Of the three factors to be determined in the residual air, the oxygen unfortunately can not be directly determined without great difficulty. Furthermore, any errors in the analysis may be very greatly multiplied by the known errors involved in the determination of the true volume of the air in the chamber as a result of the difficulties in obtaining the average temperature of the air. Believing that the method of analysis as outlined above should be controlled as far as possible by other independent methods, we were able to compare the carbon dioxide as determined by the soda-lime method with that obtained by the extremely accurate method used by Sond?n and Pettersson. An apparatus for the determination of carbon dioxide and oxygen on the Pettersson principle has been devised by Sond?n and constructed for us by Grave, of Stockholm.

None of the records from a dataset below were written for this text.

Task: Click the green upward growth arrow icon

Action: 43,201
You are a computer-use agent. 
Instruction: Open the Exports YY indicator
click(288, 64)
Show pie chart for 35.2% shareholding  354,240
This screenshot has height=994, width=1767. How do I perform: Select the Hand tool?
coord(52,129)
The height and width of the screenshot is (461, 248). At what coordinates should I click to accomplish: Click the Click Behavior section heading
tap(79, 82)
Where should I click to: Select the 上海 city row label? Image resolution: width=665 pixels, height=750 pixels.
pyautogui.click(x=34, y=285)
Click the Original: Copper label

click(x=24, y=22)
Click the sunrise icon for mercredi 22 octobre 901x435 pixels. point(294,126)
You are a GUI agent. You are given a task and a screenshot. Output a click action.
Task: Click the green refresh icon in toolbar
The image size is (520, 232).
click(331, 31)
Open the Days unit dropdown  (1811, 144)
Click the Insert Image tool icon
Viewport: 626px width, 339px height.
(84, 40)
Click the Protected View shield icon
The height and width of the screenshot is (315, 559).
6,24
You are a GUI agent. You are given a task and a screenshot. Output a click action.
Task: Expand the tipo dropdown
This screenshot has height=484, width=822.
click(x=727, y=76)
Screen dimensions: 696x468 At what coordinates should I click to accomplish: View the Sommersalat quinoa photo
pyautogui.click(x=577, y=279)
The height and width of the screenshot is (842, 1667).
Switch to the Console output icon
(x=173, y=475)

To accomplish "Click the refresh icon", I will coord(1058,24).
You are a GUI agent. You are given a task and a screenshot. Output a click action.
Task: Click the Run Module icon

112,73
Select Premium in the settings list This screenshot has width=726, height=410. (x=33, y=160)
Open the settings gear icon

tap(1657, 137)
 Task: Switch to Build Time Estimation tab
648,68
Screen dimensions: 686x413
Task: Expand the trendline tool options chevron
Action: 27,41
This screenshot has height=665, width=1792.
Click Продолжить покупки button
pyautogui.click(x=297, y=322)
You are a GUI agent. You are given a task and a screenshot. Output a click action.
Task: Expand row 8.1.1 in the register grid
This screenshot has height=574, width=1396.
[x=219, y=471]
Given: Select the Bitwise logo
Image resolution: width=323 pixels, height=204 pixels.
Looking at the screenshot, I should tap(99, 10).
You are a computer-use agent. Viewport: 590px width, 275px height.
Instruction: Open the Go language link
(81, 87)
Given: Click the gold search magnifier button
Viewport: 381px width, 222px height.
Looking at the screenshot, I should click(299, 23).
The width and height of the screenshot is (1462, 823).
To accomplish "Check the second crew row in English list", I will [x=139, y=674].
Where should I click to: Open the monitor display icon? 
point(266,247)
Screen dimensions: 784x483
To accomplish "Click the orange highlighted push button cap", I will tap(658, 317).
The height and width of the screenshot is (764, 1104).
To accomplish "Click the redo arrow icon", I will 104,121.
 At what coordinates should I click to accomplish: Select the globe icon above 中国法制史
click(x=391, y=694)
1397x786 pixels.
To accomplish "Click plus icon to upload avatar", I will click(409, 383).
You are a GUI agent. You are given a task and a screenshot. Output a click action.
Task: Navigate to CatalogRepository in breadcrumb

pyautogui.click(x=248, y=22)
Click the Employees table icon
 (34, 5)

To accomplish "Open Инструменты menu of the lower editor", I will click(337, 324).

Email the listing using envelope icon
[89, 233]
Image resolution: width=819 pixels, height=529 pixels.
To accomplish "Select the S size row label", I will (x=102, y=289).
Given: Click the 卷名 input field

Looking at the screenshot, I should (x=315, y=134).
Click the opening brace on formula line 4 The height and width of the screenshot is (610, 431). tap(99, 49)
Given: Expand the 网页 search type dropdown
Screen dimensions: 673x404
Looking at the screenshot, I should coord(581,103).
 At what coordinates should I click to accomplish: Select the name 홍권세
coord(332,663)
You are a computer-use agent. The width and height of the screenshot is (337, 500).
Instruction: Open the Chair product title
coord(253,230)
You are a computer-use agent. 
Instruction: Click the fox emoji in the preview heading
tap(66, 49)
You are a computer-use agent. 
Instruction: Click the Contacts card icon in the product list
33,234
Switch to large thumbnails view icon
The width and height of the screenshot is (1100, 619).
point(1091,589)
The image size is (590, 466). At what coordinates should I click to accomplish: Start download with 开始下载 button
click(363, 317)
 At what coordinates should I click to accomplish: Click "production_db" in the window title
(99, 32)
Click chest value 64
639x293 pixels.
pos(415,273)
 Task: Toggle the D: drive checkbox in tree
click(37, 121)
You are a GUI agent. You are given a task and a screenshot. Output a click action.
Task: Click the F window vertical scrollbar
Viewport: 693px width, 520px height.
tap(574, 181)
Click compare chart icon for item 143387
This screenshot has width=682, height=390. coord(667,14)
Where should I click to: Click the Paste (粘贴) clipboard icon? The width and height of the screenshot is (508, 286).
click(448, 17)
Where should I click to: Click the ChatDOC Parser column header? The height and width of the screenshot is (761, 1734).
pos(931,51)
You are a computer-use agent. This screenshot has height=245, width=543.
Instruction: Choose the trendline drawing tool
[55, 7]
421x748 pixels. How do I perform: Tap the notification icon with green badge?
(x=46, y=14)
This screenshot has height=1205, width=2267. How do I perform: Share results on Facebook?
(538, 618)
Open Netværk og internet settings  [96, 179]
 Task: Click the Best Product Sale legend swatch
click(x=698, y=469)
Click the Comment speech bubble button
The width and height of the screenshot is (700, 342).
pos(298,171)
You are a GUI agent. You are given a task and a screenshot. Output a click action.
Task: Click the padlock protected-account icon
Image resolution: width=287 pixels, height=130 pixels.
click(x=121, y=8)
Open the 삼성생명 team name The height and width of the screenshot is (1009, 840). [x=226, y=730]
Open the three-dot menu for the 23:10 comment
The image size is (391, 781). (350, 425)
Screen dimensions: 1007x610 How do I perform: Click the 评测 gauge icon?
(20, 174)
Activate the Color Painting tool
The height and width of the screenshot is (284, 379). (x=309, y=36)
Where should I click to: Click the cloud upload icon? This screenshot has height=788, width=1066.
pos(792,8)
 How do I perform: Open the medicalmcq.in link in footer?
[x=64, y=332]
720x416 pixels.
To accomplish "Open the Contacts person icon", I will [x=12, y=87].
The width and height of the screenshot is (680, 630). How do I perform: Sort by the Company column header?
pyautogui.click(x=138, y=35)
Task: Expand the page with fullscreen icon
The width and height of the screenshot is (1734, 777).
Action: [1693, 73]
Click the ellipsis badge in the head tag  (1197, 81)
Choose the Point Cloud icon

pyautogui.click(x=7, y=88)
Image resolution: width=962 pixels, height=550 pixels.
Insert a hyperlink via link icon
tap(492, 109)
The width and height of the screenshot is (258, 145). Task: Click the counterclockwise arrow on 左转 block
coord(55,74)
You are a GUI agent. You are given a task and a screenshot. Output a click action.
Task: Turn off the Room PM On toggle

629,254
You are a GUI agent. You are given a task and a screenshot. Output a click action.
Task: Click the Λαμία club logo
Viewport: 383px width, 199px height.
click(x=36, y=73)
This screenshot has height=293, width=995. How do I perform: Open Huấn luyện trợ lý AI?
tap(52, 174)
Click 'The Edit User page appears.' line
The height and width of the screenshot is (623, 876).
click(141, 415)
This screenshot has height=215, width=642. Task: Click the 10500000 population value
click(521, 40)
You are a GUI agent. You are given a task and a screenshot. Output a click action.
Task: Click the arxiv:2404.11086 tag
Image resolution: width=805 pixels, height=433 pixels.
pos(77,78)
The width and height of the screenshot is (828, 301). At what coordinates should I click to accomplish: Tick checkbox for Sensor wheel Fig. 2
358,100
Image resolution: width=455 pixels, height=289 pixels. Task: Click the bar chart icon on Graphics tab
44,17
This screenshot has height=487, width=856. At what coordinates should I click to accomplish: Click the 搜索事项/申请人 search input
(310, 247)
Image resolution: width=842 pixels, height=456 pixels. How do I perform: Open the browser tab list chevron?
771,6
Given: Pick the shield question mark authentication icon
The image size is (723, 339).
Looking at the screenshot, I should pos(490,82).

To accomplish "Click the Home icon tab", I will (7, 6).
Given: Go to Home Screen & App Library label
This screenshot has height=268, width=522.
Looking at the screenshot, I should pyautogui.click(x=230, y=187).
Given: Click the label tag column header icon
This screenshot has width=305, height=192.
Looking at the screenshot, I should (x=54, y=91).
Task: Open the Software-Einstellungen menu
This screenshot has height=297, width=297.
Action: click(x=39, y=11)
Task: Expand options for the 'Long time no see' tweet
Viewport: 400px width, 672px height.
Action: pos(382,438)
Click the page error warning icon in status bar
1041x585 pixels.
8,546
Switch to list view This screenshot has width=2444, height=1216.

NITROGEN ADMITTED WITH THE OXYGEN.

It is impossible to obtain in the market absolutely chemically pure oxygen. All the oxygen that we have thus far been able to purchase contains nitrogen and, in some instances, measurable amounts of water-vapor and carbon dioxide. The better grade of oxygen, that prepared from liquid air, is practically free from carbon dioxide and water-vapor, but it still contains nitrogen, and hence with every liter of oxygen admitted there is a slight amount of nitrogen added. This amount can readily be found from the gasometric analysis of the oxygen and from the well-known relation between the weight and the volume of nitrogen the weight can be accurately found. This addition of nitrogen played a very important r?le in the calculation of the oxygen consumption as formerly employed. As is seen later, a much abbreviated form of calculation is now in use in which the nitrogen admitted with the oxygen does not influence the calculation of the residual oxygen.

REJECTION OF AIR.

In long-continued experiments, where there is a possibility of a noticeable diminution in the percentage of oxygen in the chamber--a diminution caused either by a marked fall in barometer, which expands the air inside of the chamber and permits admission of less oxygen than would otherwise be required, or by the use of oxygen containing a high percentage of nitrogen, thus continually increasing the amount of nitrogen present in the system--it is highly probable that there may be such an accumulation of nitrogen as to render it advisable to provide for the admission of a large amount of oxygen to restore the air to approximately normal conditions. In rest experiments of short duration this is never necessary. The procedure by which such a restoration of oxygen percentage is accomplished has already been discussed elsewhere. It involves the rejection of a definite amount of air by allowing it to pass into the room through the gas-meter and then making proper corrections for the composition of this air, deducting the volume of oxygen in it from the excess volume of oxygen introduced and correcting the nitrogen residual in order to determine the oxygen absorption during the period in which the air has been rejected.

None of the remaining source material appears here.